| Work to complete |
Set down exactly the lines running from the one with "The image size is (572, 458)." to the last line of the listing below, both included, and skip every picture.

··· Data to process

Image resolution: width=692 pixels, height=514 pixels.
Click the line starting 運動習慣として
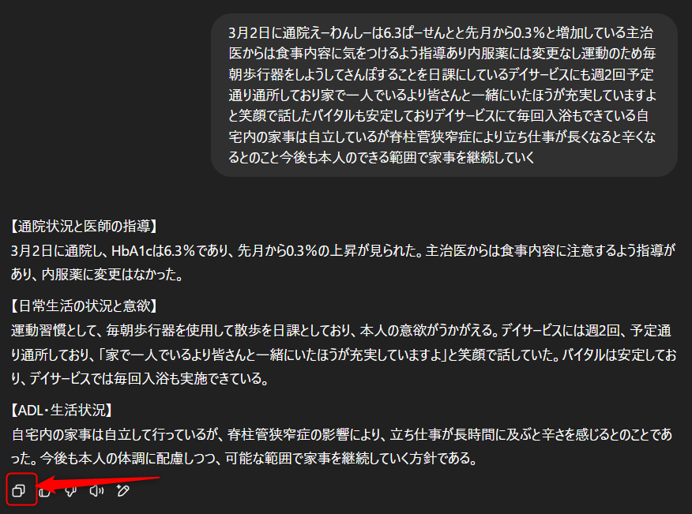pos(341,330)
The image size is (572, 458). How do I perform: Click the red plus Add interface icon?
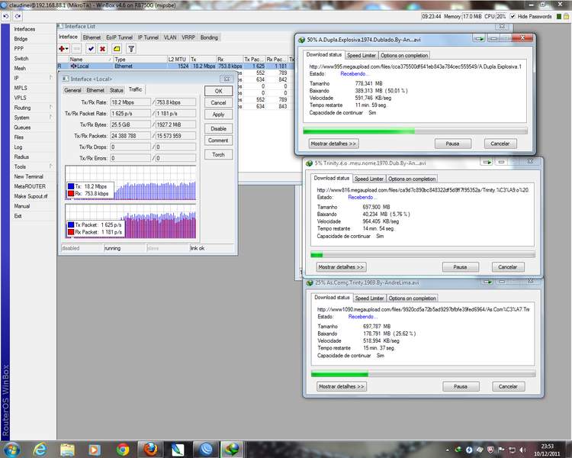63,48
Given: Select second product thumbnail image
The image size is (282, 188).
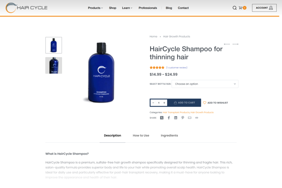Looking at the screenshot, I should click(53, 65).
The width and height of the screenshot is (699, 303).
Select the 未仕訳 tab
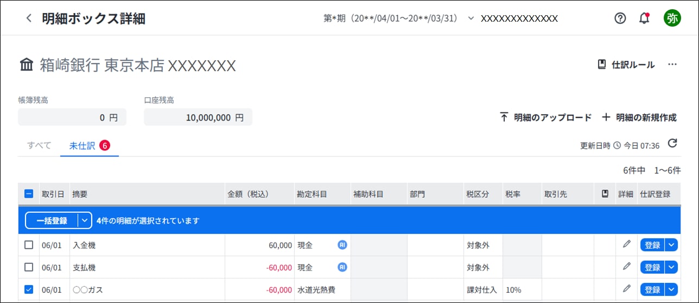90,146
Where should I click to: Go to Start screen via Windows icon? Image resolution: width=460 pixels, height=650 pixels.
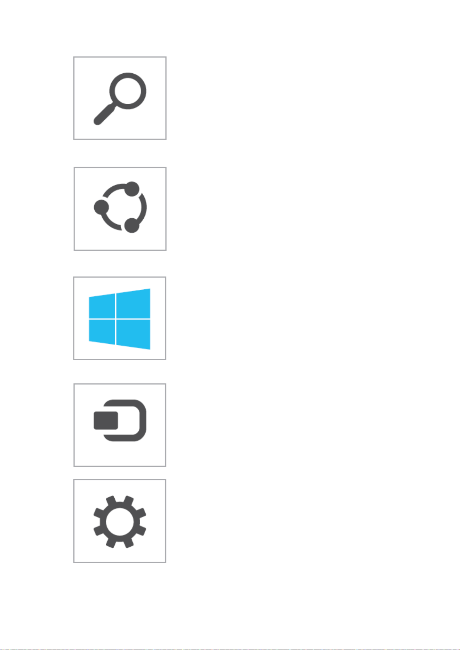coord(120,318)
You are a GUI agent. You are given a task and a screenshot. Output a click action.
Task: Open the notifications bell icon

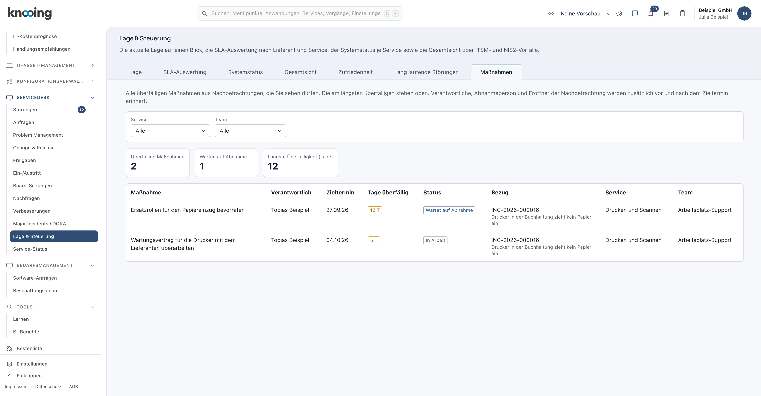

······

| Solution to this exercise |
The image size is (572, 458). How do I perform: Click the red plus Add interface icon?
63,48
Given: Select second product thumbnail image
The image size is (282, 188).
Looking at the screenshot, I should click(53, 65).
The width and height of the screenshot is (699, 303).
Select the 未仕訳 tab
90,146
Where should I click to: Go to Start screen via Windows icon? Image resolution: width=460 pixels, height=650 pixels.
coord(120,318)
You are a GUI agent. You are given a task and a screenshot. Output a click action.
Task: Open the notifications bell icon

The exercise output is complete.